The lottery in Thailand is hugely popular despite the low odds of winning and the unfavourable payout ratio. The payout ratio for the Thai lottery is 60%, as compared to worldwide averages of 74% for bingo, 81% for horse racing, 89% for slot machines, and 98% for blackjack (basic rules). It is the most popular legal form of gambling in Thailand.

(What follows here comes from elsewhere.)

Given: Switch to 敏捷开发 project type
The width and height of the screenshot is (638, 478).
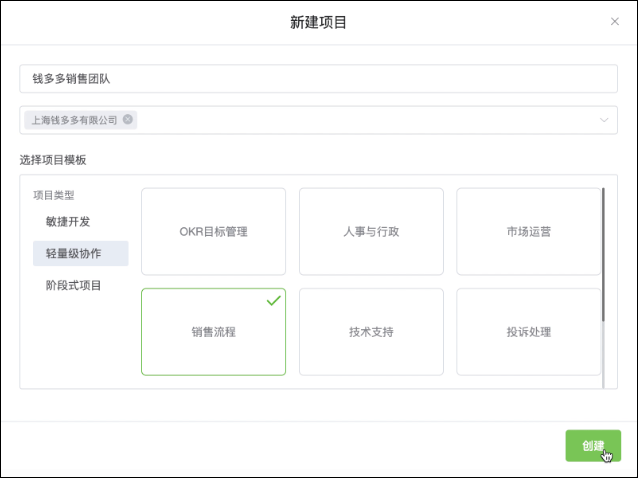Looking at the screenshot, I should coord(68,221).
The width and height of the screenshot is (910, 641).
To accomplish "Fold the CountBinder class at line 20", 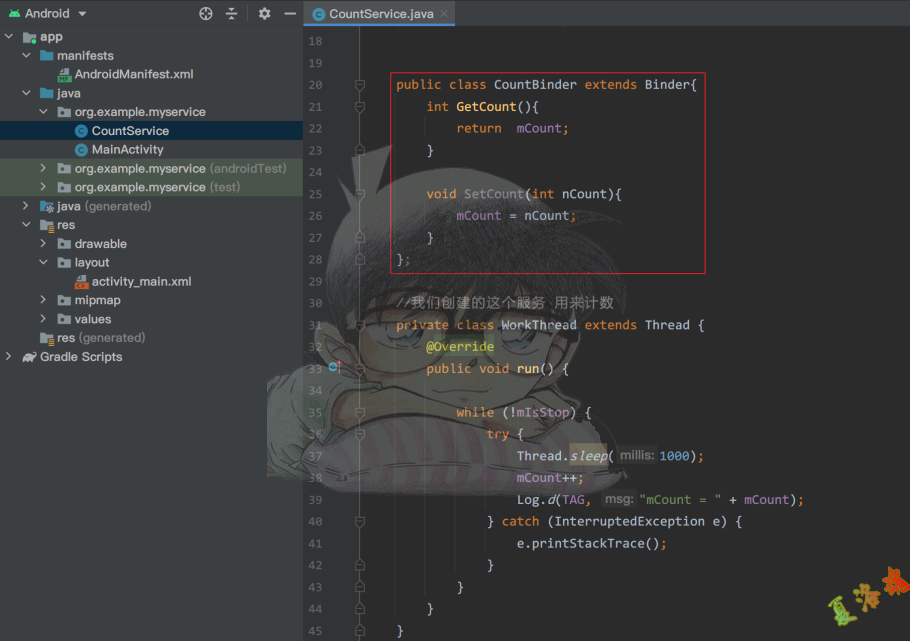I will (x=360, y=85).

Around 19.2 of 67 million Thais played the government lottery, spending 76 billion baht (US$2.3 billion) in 2014, according to the Family Network Foundation's Secretary Wanchai Boonpracha. Unlike in most countries, where the government licenses and monitors the lottery business, the Thai GLO itself prints and sells the tickets to wholesalers. The strict laws that forbid other gambling activities result in the GLO pocketing 28% of lottery profits for state use.

==GLO charter==
As the government lottery is a public concern and is a source of state revenue, it was made a state enterprise with a legal identity. The Government Lottery Office Act B.E. 2517 was enacted on 11 September 1974, and became effective on 1 October 1974.

==History==
Lottery tickets were first issued in the reign (1868–1910) of King Rama V. At that time the king granted the Royal Bodyguard permission to operate a lottery on the occasion of his birthday in 1874. Lotteries were then held intermittently until 1933 when they became a standard government revenue source. Over the years the price of lottery ticket has climbed from one baht to its present official price of 80 baht, although that price has been seldom observed, a surcharge invariably being added.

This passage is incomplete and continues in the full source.